[Opening Records shown section]
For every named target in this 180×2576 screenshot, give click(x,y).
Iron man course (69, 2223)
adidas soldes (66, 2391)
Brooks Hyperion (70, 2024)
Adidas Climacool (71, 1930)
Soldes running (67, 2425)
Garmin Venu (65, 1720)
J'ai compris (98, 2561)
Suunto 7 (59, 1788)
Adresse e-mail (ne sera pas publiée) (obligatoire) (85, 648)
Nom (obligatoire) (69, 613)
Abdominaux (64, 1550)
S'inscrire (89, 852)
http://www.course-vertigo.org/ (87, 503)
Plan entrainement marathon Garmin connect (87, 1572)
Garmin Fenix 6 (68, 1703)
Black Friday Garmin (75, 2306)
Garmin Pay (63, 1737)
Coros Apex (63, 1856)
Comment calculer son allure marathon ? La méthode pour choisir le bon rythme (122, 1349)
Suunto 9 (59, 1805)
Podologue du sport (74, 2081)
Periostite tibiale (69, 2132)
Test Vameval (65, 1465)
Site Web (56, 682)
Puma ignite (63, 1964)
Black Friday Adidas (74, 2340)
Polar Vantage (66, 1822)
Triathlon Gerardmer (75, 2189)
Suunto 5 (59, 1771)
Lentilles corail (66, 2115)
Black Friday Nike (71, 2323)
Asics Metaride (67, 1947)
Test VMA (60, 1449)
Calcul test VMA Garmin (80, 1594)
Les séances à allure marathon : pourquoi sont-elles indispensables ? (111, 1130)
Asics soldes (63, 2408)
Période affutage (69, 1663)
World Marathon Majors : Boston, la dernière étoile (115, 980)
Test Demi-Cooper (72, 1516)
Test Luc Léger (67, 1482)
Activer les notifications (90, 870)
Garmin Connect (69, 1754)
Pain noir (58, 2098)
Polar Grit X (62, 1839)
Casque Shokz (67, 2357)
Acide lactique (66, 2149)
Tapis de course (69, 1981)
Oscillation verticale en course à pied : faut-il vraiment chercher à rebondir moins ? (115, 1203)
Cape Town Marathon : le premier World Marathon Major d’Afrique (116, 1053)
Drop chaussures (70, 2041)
[Closing Records shown section]
Print all the data exactly.

- Expected output
For every named target in this 180×2576 screenshot, give click(x,y).
Iron man course (69, 2223)
adidas soldes (66, 2391)
Brooks Hyperion (70, 2024)
Adidas Climacool (71, 1930)
Soldes running (67, 2425)
Garmin Venu (65, 1720)
J'ai compris (98, 2561)
Suunto 7 (59, 1788)
Adresse e-mail (ne sera pas publiée) (obligatoire) (85, 648)
Nom (obligatoire) (69, 613)
Abdominaux (64, 1550)
S'inscrire (89, 852)
http://www.course-vertigo.org/ (87, 503)
Plan entrainement marathon Garmin connect (87, 1572)
Garmin Fenix 6 (68, 1703)
Black Friday Garmin (75, 2306)
Garmin Pay (63, 1737)
Coros Apex (63, 1856)
Comment calculer son allure marathon ? La méthode pour choisir le bon rythme (122, 1349)
Suunto 9 (59, 1805)
Podologue du sport (74, 2081)
Periostite tibiale (69, 2132)
Test Vameval (65, 1465)
Site Web (56, 682)
Puma ignite (63, 1964)
Black Friday Adidas (74, 2340)
Polar Vantage (66, 1822)
Triathlon Gerardmer (75, 2189)
Suunto 5 (59, 1771)
Lentilles corail (66, 2115)
Black Friday Nike (71, 2323)
Asics Metaride (67, 1947)
Test VMA (60, 1449)
Calcul test VMA Garmin (80, 1594)
Les séances à allure marathon : pourquoi sont-elles indispensables ? (111, 1130)
Asics soldes (63, 2408)
Période affutage (69, 1663)
World Marathon Majors : Boston, la dernière étoile (115, 980)
Test Demi-Cooper (72, 1516)
Test Luc Léger (67, 1482)
Activer les notifications (90, 870)
Garmin Connect (69, 1754)
Pain noir (58, 2098)
Polar Grit X (62, 1839)
Casque Shokz (67, 2357)
Acide lactique (66, 2149)
Tapis de course (69, 1981)
Oscillation verticale en course à pied : faut-il vraiment chercher à rebondir moins ? (115, 1203)
Cape Town Marathon : le premier World Marathon Major d’Afrique (116, 1053)
Drop chaussures (70, 2041)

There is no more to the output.